Can you support this?

If I might interject, I think that perhaps you are thinking that without the 50 move rule, endless repetitions can occur and so chess is therefore infinite and could not be solved...but in terms of solving, an endless repetition is simply a draw, and the calculations move onward.

In the case of tablebases, they are built going backwards from checkmate.  So, you cannot ever logically reach an endless repetition in a regression like this.  We're at 7 man tablebases right now, so for 7 pieces or less, if the position is *not* forced mate and not in the tablebase, it is therefore a draw.  Draws are inferred by exclusion.

Avatar of tygxc

@4891
"I have never even seen an estimate of it"
I have shown one: The number of possible chess games lies between 10^29241 and 10^34082
https://wismuth.com/chess/longest-game.html 

However, all of that is irrelevant. The 50-moves rule plays no role at all in solving chess.

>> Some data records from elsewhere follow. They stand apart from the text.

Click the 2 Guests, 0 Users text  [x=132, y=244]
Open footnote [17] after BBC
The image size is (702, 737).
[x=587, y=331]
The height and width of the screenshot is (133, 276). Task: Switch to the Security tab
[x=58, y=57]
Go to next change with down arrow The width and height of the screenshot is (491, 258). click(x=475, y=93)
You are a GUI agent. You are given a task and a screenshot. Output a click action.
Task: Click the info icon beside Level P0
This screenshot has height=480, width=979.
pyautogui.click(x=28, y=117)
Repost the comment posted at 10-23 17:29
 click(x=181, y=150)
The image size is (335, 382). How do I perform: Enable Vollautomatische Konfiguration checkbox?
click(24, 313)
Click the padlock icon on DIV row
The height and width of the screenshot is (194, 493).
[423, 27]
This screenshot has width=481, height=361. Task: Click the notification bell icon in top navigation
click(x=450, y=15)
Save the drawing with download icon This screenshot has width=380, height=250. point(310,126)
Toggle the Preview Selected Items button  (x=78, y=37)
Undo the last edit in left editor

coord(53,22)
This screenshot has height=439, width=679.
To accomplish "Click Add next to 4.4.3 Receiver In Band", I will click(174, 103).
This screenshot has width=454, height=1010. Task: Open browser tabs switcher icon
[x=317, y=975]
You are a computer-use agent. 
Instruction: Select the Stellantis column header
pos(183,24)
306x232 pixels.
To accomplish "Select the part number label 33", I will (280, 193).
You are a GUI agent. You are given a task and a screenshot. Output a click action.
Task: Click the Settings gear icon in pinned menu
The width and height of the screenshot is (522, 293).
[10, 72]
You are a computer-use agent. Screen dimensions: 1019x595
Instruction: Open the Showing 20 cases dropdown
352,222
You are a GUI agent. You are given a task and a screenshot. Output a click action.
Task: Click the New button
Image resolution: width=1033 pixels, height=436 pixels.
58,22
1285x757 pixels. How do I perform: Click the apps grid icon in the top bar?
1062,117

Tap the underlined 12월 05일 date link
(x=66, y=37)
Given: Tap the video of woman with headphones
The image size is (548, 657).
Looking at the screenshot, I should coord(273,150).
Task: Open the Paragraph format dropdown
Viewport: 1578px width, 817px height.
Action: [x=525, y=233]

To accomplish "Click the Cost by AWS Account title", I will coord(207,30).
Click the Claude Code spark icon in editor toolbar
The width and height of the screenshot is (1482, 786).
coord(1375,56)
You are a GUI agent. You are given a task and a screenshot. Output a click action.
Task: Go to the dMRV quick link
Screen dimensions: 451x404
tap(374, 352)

Solve chess without the 50-moves rule. The same solution applies with the 50-moves rule.

We have over 1000 perfect games with optimal play from both sides: ICCF WC draws.
In none of these was the 50-move rule invoked.
Average game length was 39 moves with standard deviation 14, minimum 16, maximum 102.
7-men endgame table base wins were allowed including those that exceed 50 moves without capture or pawn move, but no 7-men endgame table base wins were claimed.
7-men endgame table base draws were commonly claimed in 10% of games.